**EXERCISE BRIEF**. If a line of the material contains "Switch", copy it.

**DATA FOR THIS TASK**.
----------------

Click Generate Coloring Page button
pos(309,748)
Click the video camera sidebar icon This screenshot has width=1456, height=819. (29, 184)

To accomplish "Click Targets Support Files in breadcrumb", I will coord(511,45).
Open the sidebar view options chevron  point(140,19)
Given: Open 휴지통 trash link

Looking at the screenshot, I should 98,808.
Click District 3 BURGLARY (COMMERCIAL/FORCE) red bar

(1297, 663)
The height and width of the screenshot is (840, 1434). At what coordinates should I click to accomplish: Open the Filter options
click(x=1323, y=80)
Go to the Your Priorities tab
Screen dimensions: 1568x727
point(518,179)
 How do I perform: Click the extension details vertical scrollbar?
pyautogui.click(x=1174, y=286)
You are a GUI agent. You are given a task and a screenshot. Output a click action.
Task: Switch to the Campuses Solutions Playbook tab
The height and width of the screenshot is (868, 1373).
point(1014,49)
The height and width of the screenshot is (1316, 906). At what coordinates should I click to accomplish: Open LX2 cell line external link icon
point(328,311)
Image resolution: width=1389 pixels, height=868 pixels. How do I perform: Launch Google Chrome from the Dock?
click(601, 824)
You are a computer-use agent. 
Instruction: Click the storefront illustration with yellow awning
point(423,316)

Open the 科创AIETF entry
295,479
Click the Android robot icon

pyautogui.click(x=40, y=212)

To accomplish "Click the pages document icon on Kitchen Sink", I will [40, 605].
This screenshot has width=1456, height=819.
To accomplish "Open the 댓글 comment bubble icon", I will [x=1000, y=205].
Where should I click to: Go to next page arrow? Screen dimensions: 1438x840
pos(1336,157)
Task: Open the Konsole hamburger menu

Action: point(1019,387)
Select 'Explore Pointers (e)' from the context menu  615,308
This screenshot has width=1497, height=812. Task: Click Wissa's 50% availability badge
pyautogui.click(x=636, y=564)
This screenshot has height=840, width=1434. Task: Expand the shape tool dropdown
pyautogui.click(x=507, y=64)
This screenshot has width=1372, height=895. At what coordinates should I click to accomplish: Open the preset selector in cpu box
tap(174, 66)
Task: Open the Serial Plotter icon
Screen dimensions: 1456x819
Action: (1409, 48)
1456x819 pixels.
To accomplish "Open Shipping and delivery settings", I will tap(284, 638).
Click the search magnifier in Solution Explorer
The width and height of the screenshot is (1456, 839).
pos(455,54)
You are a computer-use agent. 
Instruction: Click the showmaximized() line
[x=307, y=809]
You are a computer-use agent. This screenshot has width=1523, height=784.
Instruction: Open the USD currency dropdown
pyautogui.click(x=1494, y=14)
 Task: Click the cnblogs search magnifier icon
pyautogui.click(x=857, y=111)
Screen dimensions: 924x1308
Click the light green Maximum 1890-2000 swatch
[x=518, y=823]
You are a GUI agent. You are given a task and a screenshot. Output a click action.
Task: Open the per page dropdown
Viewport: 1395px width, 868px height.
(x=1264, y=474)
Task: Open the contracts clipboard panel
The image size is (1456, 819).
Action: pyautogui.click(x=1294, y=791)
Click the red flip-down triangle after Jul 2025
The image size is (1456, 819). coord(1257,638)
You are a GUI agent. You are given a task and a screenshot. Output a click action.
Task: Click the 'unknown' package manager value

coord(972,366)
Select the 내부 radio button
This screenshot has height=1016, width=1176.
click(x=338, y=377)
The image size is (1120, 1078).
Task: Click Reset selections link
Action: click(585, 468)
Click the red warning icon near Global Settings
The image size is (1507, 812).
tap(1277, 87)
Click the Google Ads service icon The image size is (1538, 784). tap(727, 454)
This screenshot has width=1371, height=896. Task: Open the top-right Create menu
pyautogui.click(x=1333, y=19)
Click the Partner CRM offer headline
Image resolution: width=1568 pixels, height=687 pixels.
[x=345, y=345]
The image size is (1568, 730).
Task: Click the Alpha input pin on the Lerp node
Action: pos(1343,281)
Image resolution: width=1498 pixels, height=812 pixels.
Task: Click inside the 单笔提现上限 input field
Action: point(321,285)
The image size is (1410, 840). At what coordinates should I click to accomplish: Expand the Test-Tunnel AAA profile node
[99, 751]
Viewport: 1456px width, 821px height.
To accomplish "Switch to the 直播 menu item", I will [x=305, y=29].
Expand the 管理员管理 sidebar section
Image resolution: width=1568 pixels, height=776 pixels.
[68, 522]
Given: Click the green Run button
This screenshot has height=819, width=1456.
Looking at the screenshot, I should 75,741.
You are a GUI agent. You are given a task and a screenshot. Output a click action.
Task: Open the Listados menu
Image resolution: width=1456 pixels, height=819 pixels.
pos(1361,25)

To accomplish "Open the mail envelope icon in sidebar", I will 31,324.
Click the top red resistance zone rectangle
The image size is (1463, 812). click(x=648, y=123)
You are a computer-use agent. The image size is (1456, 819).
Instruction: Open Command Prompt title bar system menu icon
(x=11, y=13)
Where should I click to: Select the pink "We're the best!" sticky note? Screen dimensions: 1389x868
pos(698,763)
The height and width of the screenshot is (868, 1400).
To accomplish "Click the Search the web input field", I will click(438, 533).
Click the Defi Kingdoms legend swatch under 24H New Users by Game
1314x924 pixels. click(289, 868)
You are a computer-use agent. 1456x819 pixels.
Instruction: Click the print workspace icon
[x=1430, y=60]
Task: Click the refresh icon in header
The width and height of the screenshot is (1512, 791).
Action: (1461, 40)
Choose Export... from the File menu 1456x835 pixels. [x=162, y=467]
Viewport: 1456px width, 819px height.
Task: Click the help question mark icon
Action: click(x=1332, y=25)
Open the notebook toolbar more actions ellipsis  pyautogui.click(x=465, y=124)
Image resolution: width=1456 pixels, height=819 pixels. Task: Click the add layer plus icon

----------------

**SOLUTION BELOW**.
Task: Switch to the Campuses Solutions Playbook tab
To accomplish "Switch to the 直播 menu item", I will [x=305, y=29].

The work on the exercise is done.